Americans’ trust in media is remarkably weak. But the reasons why aren’t entirely clear. Some critics of mainstream U.S. media have suggested that the explanation is mainly in how different media insiders’ preoccupations—with goings-on at their country’s elite institutions, for example—are from the general public’s. How true is this? And ultimately, how can journalists address what really matters to people?

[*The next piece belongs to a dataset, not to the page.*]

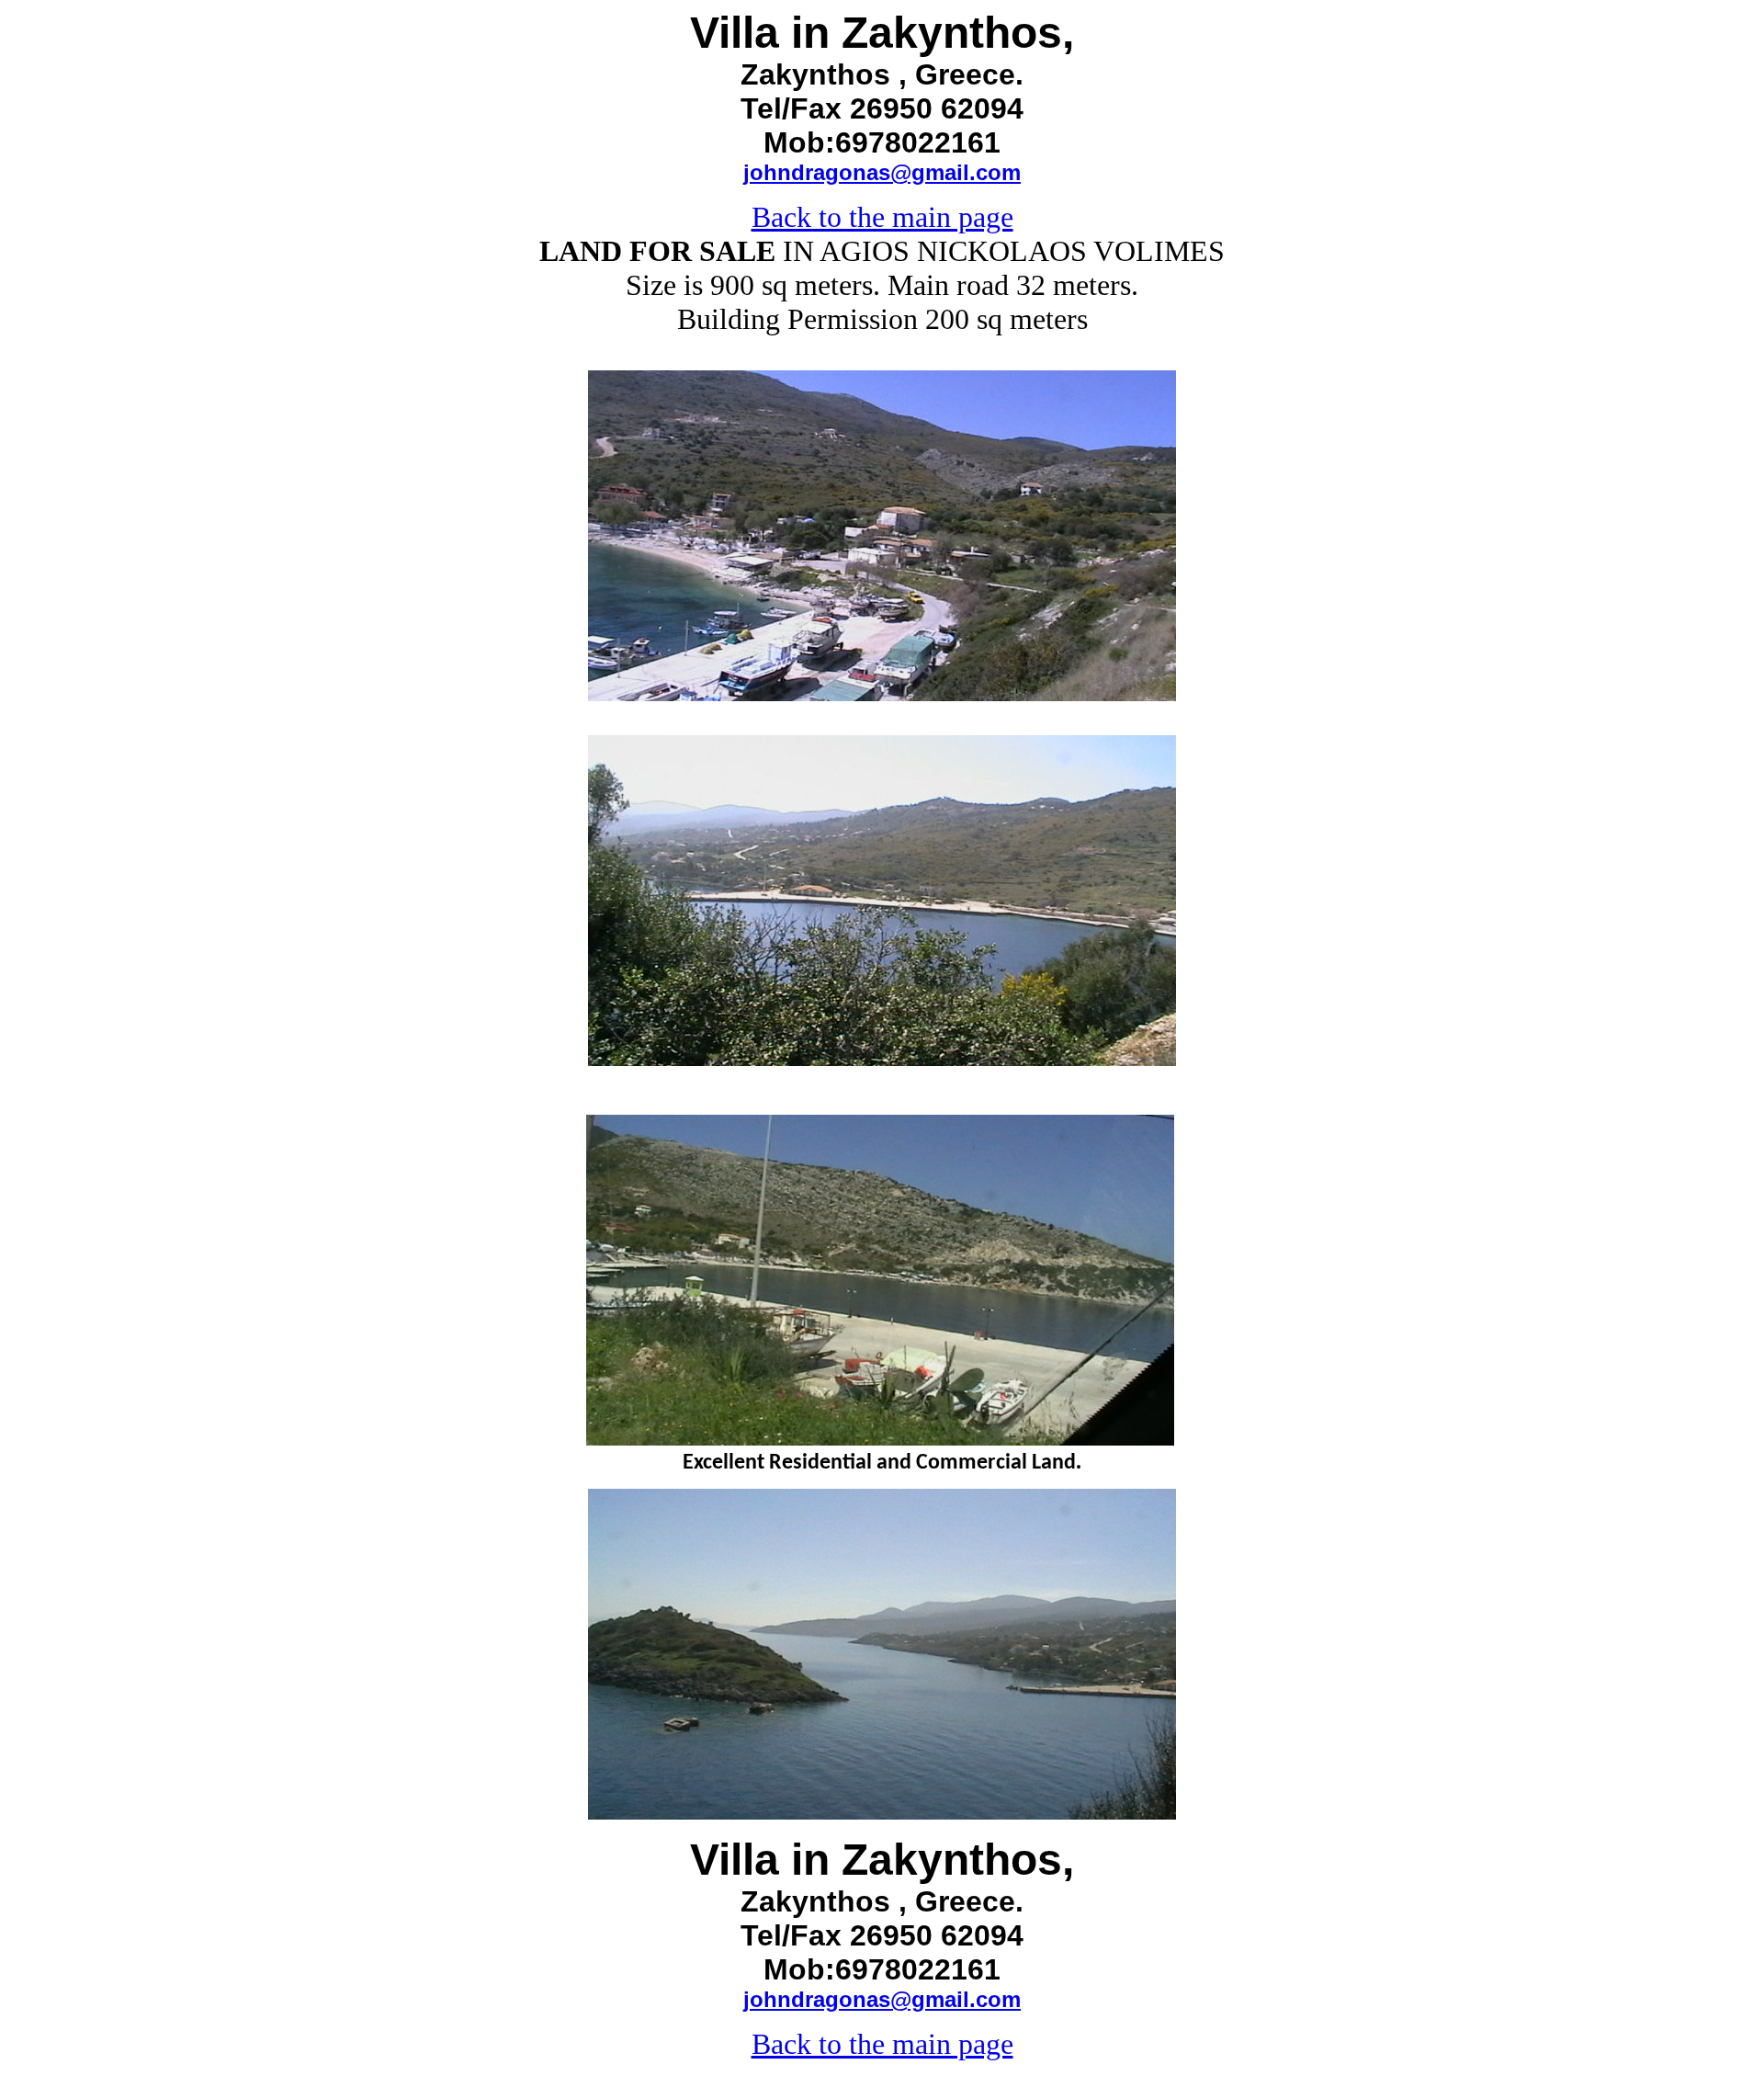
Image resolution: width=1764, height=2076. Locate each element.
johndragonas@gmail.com (882, 172)
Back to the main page (882, 216)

Conor Friedersdorf is himself an American journalist, as a staff writer for The Atlantic. He agrees that there’s a disconnect between journalists and the population at large, but he sees that disconnect as having to do less with excessive coverage of, say, private-school controversies and more with a shift in journalists’ understanding of the social purpose of their work. Whereas the governing ethos of American journalism was once to report accurately and fearlessly on matters of public concern (“all the news that’s fit to print”)—which might include investigative exposés of corruption or other malfeasance—it’s increasingly to support moral judgments, sometimes on apparently arbitrary matters like now-offensive content in old TV comedy shows. Meanwhile, today, American journalists tend to come into their profession by way of liberal arts colleges and internships, rather than through traditional apprenticeships at local newspapers. All of which, Friedersdorf says, affects their sense not just of what they ought to cover but where moral urgency in their work lies.

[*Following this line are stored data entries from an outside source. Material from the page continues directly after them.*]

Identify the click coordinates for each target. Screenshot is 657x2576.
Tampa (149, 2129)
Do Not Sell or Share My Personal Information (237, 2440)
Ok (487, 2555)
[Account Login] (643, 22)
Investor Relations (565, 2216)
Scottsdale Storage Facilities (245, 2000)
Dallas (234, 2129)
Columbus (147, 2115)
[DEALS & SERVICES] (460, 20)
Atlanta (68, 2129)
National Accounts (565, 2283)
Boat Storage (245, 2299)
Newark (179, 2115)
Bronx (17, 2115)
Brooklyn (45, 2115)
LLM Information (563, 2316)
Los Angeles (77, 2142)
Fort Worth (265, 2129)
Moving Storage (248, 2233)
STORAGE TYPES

Phoebe Maltz Bovy: What do readers want from journalism? And are they getting it?
Conor Friedersdorf: One approach to journalism is to think of yourself as a person with a platform and authority and influence, and to use those things to tell the reader what the truth is, and what is just, and what is moral, and to shape a public consensus in a way that advances social justice. I don’t think that is an approach that most people want. It’s certainly not the approach that I think of my readers as having.